Retype each entry below exactly as it stands.

********************

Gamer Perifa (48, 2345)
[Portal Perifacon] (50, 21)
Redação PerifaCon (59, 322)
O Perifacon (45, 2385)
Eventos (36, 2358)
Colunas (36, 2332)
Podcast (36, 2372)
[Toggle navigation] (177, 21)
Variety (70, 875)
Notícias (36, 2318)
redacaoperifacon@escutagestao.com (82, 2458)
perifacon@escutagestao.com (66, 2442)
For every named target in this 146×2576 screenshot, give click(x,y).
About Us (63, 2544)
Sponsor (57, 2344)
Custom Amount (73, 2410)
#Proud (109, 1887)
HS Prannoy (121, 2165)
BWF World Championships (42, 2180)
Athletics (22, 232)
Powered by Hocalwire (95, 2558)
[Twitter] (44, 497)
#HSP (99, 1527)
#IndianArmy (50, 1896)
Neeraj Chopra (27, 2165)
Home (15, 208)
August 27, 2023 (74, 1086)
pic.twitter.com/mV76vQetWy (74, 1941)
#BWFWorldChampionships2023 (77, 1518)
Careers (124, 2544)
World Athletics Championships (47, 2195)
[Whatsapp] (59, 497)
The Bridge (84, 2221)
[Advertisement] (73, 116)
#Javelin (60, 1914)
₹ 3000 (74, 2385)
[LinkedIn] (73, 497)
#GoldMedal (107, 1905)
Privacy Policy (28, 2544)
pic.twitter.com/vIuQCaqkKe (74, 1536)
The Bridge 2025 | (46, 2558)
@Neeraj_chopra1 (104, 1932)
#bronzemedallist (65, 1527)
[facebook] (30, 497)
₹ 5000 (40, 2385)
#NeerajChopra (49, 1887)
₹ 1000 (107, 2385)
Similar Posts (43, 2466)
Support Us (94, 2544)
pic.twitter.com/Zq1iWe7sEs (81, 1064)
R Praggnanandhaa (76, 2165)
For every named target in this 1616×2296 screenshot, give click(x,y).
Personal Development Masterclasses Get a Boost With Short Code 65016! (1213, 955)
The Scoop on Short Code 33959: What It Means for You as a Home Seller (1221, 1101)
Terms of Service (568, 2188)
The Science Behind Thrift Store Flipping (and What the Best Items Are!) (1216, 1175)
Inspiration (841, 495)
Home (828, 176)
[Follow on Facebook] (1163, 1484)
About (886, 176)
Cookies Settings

********************

▶ _Result for this exercise_:
Gamer Perifa (48, 2345)
[Portal Perifacon] (50, 21)
Redação PerifaCon (59, 322)
O Perifacon (45, 2385)
Eventos (36, 2358)
Colunas (36, 2332)
Podcast (36, 2372)
[Toggle navigation] (177, 21)
Variety (70, 875)
Notícias (36, 2318)
redacaoperifacon@escutagestao.com (82, 2458)
perifacon@escutagestao.com (66, 2442)
For every named target in this 146×2576 screenshot, give click(x,y).
About Us (63, 2544)
Sponsor (57, 2344)
Custom Amount (73, 2410)
#Proud (109, 1887)
HS Prannoy (121, 2165)
BWF World Championships (42, 2180)
Athletics (22, 232)
Powered by Hocalwire (95, 2558)
[Twitter] (44, 497)
#HSP (99, 1527)
#IndianArmy (50, 1896)
Neeraj Chopra (27, 2165)
Home (15, 208)
August 27, 2023 (74, 1086)
pic.twitter.com/mV76vQetWy (74, 1941)
#BWFWorldChampionships2023 (77, 1518)
Careers (124, 2544)
World Athletics Championships (47, 2195)
[Whatsapp] (59, 497)
The Bridge (84, 2221)
[Advertisement] (73, 116)
#Javelin (60, 1914)
₹ 3000 (74, 2385)
[LinkedIn] (73, 497)
#GoldMedal (107, 1905)
Privacy Policy (28, 2544)
pic.twitter.com/vIuQCaqkKe (74, 1536)
The Bridge 2025 | (46, 2558)
@Neeraj_chopra1 (104, 1932)
#bronzemedallist (65, 1527)
[facebook] (30, 497)
₹ 5000 (40, 2385)
#NeerajChopra (49, 1887)
₹ 1000 (107, 2385)
Similar Posts (43, 2466)
Support Us (94, 2544)
pic.twitter.com/Zq1iWe7sEs (81, 1064)
R Praggnanandhaa (76, 2165)
For every named target in this 1616×2296 screenshot, give click(x,y).
Personal Development Masterclasses Get a Boost With Short Code 65016! (1213, 955)
The Scoop on Short Code 33959: What It Means for You as a Home Seller (1221, 1101)
Terms of Service (568, 2188)
The Science Behind Thrift Store Flipping (and What the Best Items Are!) (1216, 1175)
Inspiration (841, 495)
Home (828, 176)
[Follow on Facebook] (1163, 1484)
About (886, 176)
Cookies Settings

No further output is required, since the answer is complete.